In techno-centric environments it is not rare to find a strong emphasis on “people, process and technology”. These are three aspects consistently covered by presentations, papers, books, proposals and reference materials.

This kind of emphasis is shared by the major consulting firms and market research organisations like Gartner and Forrester. It is important to remark that this emphasis actually represents progress in relation to a period when IT disciplines generally ignored “people” and “processes” and when system analysis and design happened almost exclusively in the realms of technique.

So it is was and is good to see a well established focus on “people” and “process” outside of technologies.

In large organisations, deeply influenced by consulting services and market analysts, this “triad” of people, process and technology is also a given, something that managers will demand from their subordinates as if it were a sufficient condition of completeness and good practice.

So, complying with this, almost everybody in the industry works out carefully what the “people”, “process” and “technology” factors are in any situation. Neat diagrams show  how the advisor/consultant is covering “all the bases”.

Is this satisfactory? Is it really “complete”?

My point of view about IT architecture and systems design is that we need to cover at least four aspects, and not only three. In previous posts I compared the Circle of Trust with the CIA triad. The four aspects of the Circle of Trust –Direction, Selection, Protection and Detection–, have been introduced in previous posts.

Here I want to point out to the fact that the “People, Process, Technology”  triad maps to only three aspects of the Circle of Trust with some peculiar combinations:

The “People” concern – maps to the disciplines of Selection .

The “Process” concern maps to the disciplines of Detection.

The “Technology concern maps to the disciplines of Protection.

The concept of “People” is generally understood to cover the roles and entitlements required for the users of an information system; the concept of “Process” covers compliance with a permissions model; and the concept of “Technology” addresses the hardware and software that provide access control, data storage, connectivity and transaction capabilities.

This approach is incomplete as it does not encompass the disciplines of Direction, i.e. it does not cover  organisational factors which can be described and addressed only in terms of purpose, strategy, intention, ownership, authority, structure or function.

This is particularly noticeable when we speak about Identity and Access Management. In this space, if we limit ourselves to analysing factors related to “people, process and technology”, we will be unable to explain what I&AM is about. We may still cover the aspects of “provisioning” people, “controlling access” to systems, and “ensuring compliance”, but we will be unable to address the fundamental issues around data ownership, business model and enterprise architecture.

That is the case of process-centric I&AM models. In these, every possible activity flow that can be associated with identity and Access Management is drawn in the form of a BPEL diagrams, perhaps with the help of some software tool capable of generating executable models. The problem is that BPM approaches are not able to represent the totality of the I&AM space. For example, all processes around role management and role-centric policies have at their core “functions”, “ownership” and “authority” factors which can’t be described as BPM flows or with the corresponding tools. Organisational functions like these are part of the effective  –sometimes not manifest– Business Model of an organisation, and are the pre-condition for any organisational transformation as well as the cause of many failed I&AM programmes.

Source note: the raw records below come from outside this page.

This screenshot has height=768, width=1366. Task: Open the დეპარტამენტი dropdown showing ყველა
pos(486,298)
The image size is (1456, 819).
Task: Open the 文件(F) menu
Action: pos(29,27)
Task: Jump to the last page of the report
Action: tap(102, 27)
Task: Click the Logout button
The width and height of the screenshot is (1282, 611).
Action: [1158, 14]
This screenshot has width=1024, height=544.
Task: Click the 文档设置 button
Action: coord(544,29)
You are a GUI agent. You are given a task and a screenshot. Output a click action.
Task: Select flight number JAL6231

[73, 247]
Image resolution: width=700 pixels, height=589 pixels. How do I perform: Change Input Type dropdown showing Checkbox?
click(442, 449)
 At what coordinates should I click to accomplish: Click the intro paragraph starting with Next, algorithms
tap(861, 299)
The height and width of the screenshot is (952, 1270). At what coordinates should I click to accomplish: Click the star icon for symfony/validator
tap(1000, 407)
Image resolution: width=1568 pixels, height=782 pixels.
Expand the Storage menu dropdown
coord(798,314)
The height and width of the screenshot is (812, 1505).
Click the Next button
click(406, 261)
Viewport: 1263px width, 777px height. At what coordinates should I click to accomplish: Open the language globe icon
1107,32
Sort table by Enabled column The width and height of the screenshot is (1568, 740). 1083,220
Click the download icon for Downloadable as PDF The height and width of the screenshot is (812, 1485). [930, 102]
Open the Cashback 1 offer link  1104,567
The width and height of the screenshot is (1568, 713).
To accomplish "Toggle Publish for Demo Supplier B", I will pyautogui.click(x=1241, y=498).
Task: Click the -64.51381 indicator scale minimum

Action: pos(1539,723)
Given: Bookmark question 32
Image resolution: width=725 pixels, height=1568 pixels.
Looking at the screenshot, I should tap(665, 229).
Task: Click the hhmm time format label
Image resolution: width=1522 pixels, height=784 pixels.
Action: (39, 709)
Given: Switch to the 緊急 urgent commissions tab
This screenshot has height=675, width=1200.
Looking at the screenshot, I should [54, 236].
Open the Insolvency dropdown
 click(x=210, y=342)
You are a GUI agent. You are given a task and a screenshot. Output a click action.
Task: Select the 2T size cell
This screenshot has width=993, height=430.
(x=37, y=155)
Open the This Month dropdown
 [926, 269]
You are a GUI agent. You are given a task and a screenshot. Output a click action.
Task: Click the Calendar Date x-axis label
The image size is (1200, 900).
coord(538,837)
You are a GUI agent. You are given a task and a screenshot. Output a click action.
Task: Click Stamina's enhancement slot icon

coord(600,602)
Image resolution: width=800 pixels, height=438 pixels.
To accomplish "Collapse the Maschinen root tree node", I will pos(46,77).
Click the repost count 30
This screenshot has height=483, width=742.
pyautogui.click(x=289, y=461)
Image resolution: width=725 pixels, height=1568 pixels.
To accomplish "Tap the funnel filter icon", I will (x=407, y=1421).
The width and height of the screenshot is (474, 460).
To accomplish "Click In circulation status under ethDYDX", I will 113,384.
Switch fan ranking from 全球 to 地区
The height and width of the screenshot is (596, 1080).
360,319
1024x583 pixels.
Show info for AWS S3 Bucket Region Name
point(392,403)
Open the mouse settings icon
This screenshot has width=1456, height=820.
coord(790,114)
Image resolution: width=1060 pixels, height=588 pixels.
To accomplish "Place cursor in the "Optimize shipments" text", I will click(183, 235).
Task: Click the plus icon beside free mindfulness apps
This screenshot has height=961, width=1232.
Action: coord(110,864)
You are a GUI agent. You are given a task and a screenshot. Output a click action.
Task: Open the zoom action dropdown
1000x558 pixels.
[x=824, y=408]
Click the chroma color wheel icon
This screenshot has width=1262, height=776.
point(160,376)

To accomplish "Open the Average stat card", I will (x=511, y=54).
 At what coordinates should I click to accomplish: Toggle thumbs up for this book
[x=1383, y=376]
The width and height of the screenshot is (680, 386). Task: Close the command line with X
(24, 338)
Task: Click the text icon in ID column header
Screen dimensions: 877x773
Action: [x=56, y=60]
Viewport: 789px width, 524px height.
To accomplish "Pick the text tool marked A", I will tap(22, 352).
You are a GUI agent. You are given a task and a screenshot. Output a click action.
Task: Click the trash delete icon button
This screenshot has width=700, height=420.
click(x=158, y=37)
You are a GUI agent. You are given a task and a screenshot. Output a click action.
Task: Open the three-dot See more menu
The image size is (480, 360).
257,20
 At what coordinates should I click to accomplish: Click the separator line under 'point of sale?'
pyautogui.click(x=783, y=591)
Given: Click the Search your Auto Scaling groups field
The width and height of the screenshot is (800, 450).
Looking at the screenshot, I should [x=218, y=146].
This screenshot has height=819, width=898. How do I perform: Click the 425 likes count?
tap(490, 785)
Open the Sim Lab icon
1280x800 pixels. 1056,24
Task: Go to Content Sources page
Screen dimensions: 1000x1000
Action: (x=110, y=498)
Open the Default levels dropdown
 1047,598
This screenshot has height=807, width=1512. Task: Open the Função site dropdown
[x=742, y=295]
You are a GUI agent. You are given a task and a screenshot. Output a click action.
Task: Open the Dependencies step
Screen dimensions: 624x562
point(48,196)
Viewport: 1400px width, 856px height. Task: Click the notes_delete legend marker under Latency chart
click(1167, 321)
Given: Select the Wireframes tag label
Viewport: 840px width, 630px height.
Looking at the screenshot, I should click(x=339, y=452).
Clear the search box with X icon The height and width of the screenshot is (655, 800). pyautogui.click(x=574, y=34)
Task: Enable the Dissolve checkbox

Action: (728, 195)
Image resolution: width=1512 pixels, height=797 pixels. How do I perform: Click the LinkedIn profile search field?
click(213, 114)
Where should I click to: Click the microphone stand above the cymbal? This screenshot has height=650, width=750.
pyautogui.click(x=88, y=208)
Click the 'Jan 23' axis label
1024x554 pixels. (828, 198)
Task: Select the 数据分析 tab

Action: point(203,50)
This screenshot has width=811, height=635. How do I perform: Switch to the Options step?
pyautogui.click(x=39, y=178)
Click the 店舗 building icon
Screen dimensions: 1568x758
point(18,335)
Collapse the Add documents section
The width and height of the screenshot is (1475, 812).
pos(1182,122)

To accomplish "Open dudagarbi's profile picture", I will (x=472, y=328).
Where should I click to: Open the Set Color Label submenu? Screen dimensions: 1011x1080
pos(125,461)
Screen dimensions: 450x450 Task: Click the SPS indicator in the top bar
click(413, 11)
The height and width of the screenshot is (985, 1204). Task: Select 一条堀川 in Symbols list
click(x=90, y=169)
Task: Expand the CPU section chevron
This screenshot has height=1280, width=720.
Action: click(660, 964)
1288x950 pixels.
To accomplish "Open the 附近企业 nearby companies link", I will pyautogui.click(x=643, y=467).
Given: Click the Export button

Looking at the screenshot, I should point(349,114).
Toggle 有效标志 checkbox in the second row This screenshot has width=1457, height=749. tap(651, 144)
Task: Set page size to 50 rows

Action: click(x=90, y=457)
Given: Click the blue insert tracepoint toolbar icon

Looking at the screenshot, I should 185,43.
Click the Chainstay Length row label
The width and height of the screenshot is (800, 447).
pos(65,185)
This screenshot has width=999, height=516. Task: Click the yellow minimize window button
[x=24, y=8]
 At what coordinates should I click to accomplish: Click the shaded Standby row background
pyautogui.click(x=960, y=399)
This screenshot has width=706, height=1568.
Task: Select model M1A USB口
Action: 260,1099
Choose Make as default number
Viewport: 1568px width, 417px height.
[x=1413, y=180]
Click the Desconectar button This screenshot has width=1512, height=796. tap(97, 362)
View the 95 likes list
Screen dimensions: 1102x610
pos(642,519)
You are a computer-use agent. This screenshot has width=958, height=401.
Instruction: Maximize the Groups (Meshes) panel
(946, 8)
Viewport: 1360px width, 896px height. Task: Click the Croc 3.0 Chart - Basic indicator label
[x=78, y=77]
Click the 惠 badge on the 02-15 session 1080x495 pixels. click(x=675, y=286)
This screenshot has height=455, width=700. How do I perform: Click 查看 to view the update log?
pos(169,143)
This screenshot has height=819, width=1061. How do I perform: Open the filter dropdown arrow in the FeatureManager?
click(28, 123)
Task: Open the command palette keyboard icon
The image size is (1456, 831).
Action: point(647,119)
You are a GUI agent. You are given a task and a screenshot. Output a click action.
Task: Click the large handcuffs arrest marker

I am revising the layered approach I recently described in this blog (I&AM Programme Layers) to better reflect the organisational nature of some key aspects of I&AM. It will be good to separate all elements that can be grouped under the Direction disciplines.

Here is the a tentative diagram of how this will look. The reader will notice that I have changed the terminology to better reflect industry standard I&AM frameworks but key elements are similar to those in the layering published here:

Four I&AM Programme Layers

It is evident that the four Layers are aligned to the four aspects of the Circle of Trust. Furthermore, the layers more clearly align now with a multi-tiered architecture. Please note that this is “work in progress”. Your advice and suggestions are welcome.